In der Schule erfahren Jakob und sein jüngerer Bruder Kilian, dass am nächsten Tag die Abreise der Kinder bevorsteht, die sich im Schwabenland bei einem Bauern verdingen müssen. In ihren Familien reicht es vorne und hinten nicht für Essen und Kleidung. Sie werden bei Schnee und Kälte von Galtür in Tirol über die Berge nach Ravensburg auf den Kindermarkt wandern. Mit dem Mesmer Gruber brechen 18 Kinder auf, unter ihnen auch Jakob und Kilian. Die Eltern haben es so entschieden und beiden erst beim Abendessen gesagt.
Der verwitwete Bauer Hartmann, bei dem Jakob unterkommt, ist ein guter Mensch, sein Knecht Hermann aber, mit dem Jakob die Kammer teilt, ein hundsgemeiner Kerl, der immer wieder versucht, Jakob bei dem Bauern anzuschwärzen. Gottlob gelingt ihm das nicht. Kilian trifft es schlechter. Der Rohrmoser Bauer trinkt zu viel und ihm rutscht die Hand öfter aus, als Kilian sich ducken kann. Im Stall und auf dem Hof, bei der Heu- und die Getreideernte, beim zweiten Grasschnitt – überall müssen die Kinder mitarbeiten. An Schule und Unterricht ist in dieser Zeit überhaupt nicht zu denken. Wie es ihrer Familie in Tirol wohl gehen mag? Ob das Geschwisterchen schon geboren ist? Warum sind die Reichen reich und die Armen arm? Auch das fragt sich Jakob immer öfter.

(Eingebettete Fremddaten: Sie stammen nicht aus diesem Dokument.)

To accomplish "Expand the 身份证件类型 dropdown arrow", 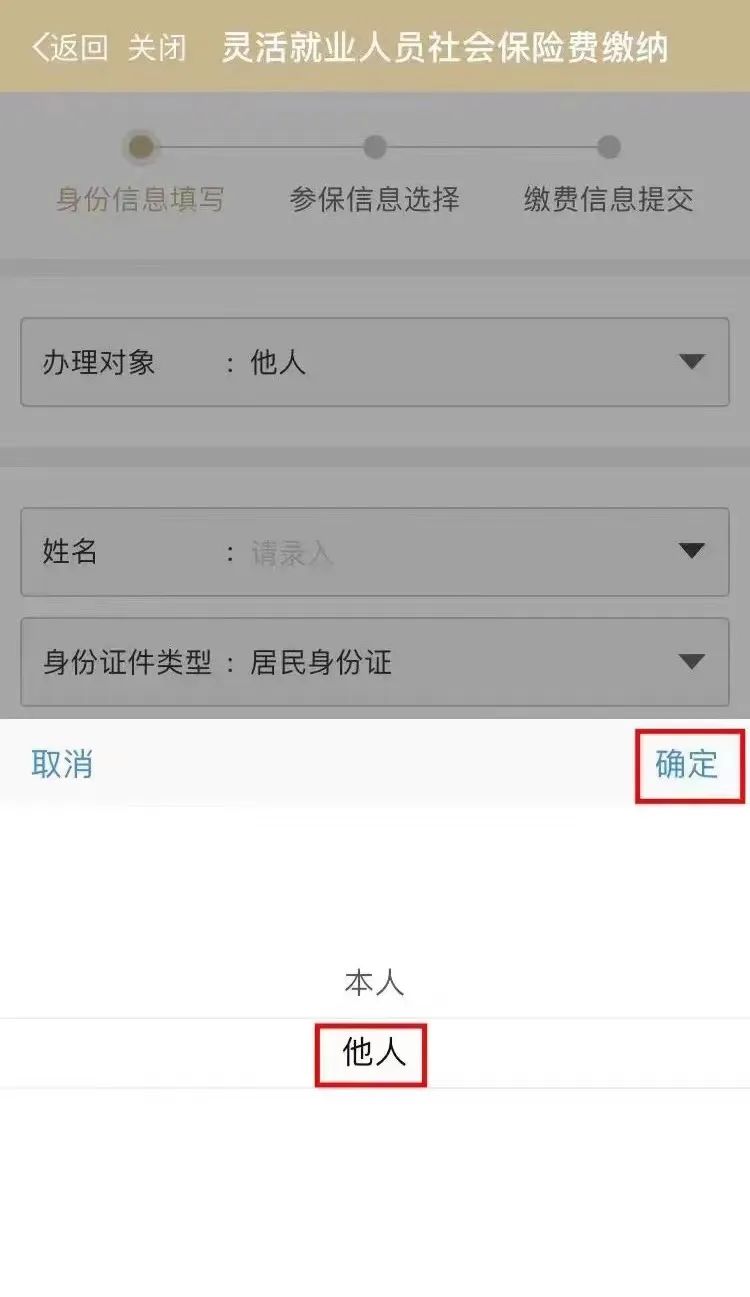I will pos(692,661).
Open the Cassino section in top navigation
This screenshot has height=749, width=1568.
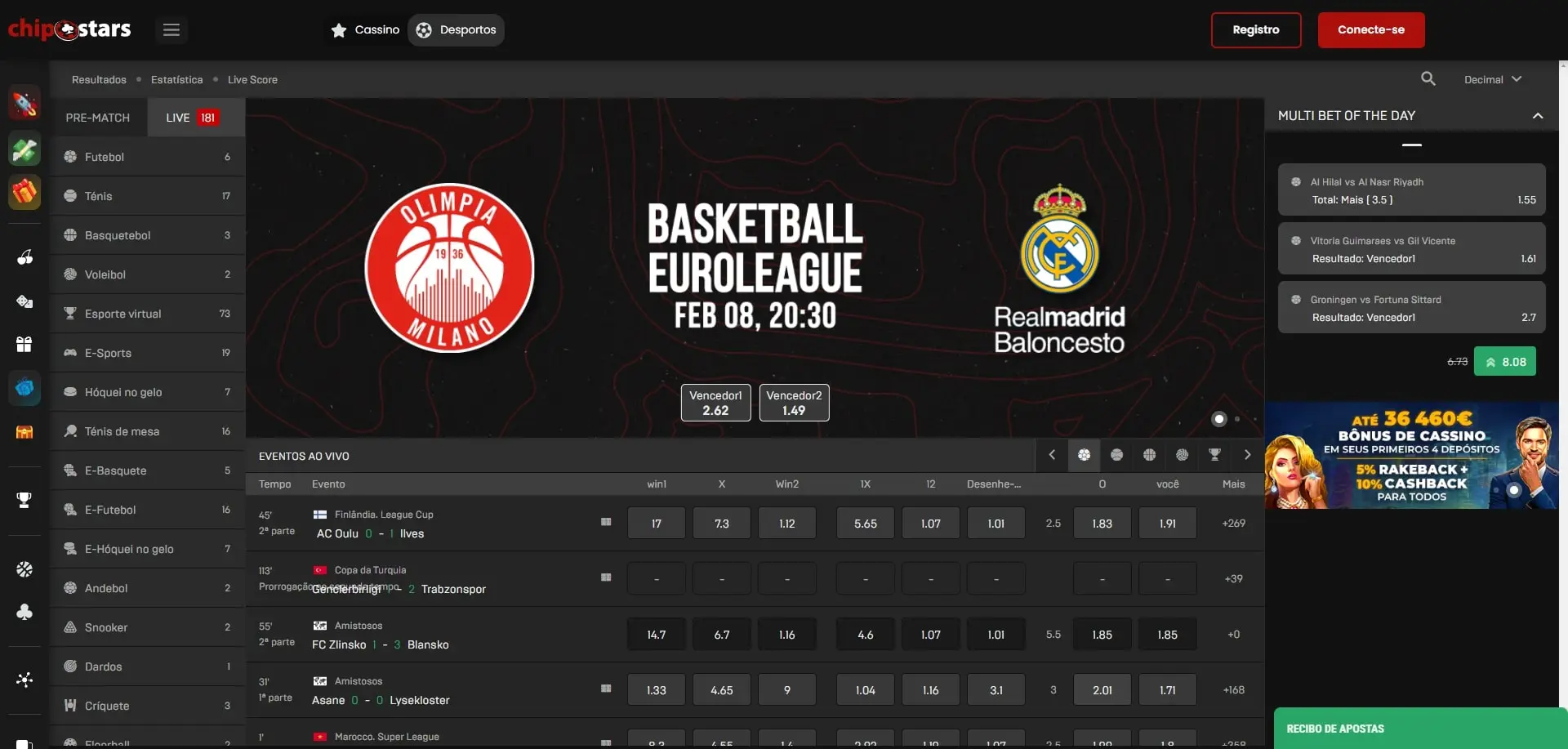tap(365, 30)
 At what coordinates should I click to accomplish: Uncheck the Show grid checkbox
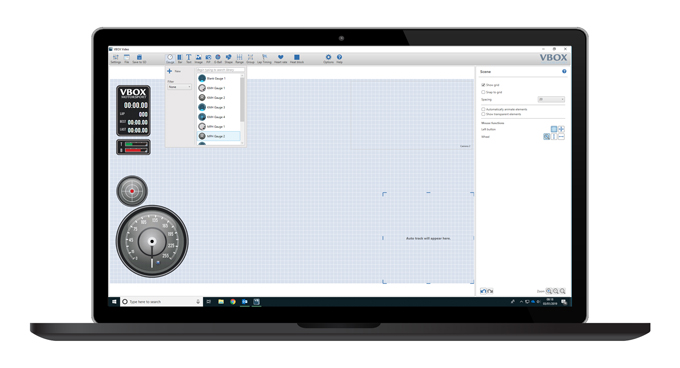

Für Jakob und Kilian nimmt der Sommer ein gutes Ende, sie brechen mit dem ausgemachten Lohn und doppelter Häs, also der zweifachen Ausstattung mit Kleidung von Kopf bis Fuß, an Sankt Martini wieder auf nach Galtür. Vor ihnen sind viele gegangen: Das “Schwabengehen” begann, so der Autor im Nachwort, vor etwa vierhundert Jahren. Und es werden noch viele nach ihnen kommen, denn bis 1950 verdingte man in Deutschland Kinder auf Höfen. Ihre billige Arbeitskraft steigerte den Gewinn – in der heutigen globalisierten Welt wieder ein ganz aktuelles Thema.